Disclosure controls are the policies and procedures that ensure a company can provide timely, accurate, and reliable financial information to the SEC and the market. When a company has disclosure control problems, it does not necessary mean that their financial information is not reliable, but it does mean that the company cannot be sure that the information is reliable.
Originally, the law also required the independent auditor to independently assess and attest to the quality of the internal controls. However, this attestation requirement, known as SOX 404(b), has been narrowed in scope repeatedly over the last two decades.
Thankfully, the SOX 404(a) requirement for management to annually report on the effectiveness of internal controls has remained intact. Additionally, the SOX 302 requirement for management to report quarterly on any disclosure control issues has also remained in effect.
Management always has a strong interest in minimizing negative events, and we will touch on how that effects how they report on control issues.
Control Deficiencies Continue Long-Term Trend
Control deficiencies have been increasing at a steady rate over the last ten years. In 2019 a record number of control deficiencies were disclosed, but in 2020 there was a return to the mean.
Control Deficiencies Are Primarily Reported by Small Companies
There are over 5,000 companies listed on U.S. exchanges. Although larger companies receive the majority of investor and media attention, there are far more small companies than large companies.
It is often important to segment the market by size because companies of different sizes have different regulatory and reporting requirements, so they are often operating in different environments. For example, smaller reporting companies with less than $75 million in public float don’t have to comply with 404(b), neither to Emerging Growth Companies.
These small companies still need to assess their internal controls, but that assessment is not independently verified by their auditor.
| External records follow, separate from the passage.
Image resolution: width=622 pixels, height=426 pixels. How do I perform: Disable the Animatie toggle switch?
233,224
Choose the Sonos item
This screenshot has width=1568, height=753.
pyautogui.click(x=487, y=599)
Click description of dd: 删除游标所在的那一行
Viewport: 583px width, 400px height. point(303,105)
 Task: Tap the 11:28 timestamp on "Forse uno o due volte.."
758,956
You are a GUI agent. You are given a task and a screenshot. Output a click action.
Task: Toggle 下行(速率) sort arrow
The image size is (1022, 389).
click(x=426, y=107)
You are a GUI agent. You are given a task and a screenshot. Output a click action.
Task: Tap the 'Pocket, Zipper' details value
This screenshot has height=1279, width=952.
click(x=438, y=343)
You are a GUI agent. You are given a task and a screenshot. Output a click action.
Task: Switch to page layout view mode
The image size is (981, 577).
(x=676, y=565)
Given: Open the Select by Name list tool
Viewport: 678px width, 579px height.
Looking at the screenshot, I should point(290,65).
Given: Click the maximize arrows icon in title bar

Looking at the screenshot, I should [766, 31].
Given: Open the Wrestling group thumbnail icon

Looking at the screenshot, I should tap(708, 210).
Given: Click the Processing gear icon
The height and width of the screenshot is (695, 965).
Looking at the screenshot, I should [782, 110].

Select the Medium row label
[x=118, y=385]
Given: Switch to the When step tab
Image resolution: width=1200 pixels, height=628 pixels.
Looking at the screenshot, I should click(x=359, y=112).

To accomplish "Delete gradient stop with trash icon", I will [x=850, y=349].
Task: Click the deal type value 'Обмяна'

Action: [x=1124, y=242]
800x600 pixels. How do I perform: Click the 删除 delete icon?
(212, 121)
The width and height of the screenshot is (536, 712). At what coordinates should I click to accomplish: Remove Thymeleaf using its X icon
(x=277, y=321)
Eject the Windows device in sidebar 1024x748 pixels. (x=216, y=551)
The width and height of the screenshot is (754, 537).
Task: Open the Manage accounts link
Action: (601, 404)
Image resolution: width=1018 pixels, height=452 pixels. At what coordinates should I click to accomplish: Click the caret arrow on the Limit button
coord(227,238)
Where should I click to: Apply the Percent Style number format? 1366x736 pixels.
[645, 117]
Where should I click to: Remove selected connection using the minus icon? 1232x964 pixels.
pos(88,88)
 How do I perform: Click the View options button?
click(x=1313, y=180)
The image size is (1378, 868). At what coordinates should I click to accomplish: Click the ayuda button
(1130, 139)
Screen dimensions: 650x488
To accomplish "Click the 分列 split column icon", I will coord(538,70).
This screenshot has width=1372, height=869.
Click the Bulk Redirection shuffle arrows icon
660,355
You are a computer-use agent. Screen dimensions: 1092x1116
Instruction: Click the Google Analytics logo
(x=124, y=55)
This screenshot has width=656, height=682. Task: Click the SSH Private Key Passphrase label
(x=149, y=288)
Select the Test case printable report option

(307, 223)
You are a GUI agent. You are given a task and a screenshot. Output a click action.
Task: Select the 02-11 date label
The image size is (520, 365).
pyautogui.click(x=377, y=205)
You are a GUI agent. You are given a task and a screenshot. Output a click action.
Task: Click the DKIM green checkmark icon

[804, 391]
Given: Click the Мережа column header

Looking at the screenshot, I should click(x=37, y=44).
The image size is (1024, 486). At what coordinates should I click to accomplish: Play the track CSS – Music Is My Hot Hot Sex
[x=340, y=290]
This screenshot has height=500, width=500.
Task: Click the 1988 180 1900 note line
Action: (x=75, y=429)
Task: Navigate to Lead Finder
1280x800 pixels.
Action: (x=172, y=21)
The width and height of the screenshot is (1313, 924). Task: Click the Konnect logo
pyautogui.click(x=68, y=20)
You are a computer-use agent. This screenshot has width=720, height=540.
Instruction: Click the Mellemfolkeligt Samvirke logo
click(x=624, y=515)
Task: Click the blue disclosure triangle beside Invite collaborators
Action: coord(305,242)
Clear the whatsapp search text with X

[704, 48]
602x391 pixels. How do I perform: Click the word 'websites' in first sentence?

This lack of verification can result in companies “phoning-in” their assessment.
The easiest way to “phone-in” the assessment is to provide an adverse opinion. This is safer than claiming that internal controls are good, and risk being humiliated if they are eventually forced to file a restatement. And since so many other small companies are filing adverse opinions, the announcement of an adverse opinion on a small company has relatively little impact. After all, many people expect small companies to lack the resources necessary to implement rigorous controls.
Adverse opinions by management are far more meaningful for large companies. Since the independent auditors at large companies provide their own independent assessment of internal controls, management is strongly incentivized to implement and maintain rigorous controls.
The different incentives at play create a remarkably different results when we segment the company population by size. Small companies were over 5 times more likely to report a control deficiency than large companies. This is consistent with our research demonstrating that small companies are far more likely to report a restatement than large companies.
Smaller companies are more likely to report control deficiencies than larger companies. This is probably due to the differences in stakes. With considerably less attention and lower expectations, it is easy for management at smaller companies to save time and money by truncating their assessment of internal controls by giving themselves a failing grade. And since so many of their peers give themselves this same failing grade, there is little pressure to improve.
We always expect companies to take the easiest road. Since SOX has created a two-tier system, with one set of rules for small companies and another set of rules for large companies, we are not surprised to see wildly disparate results.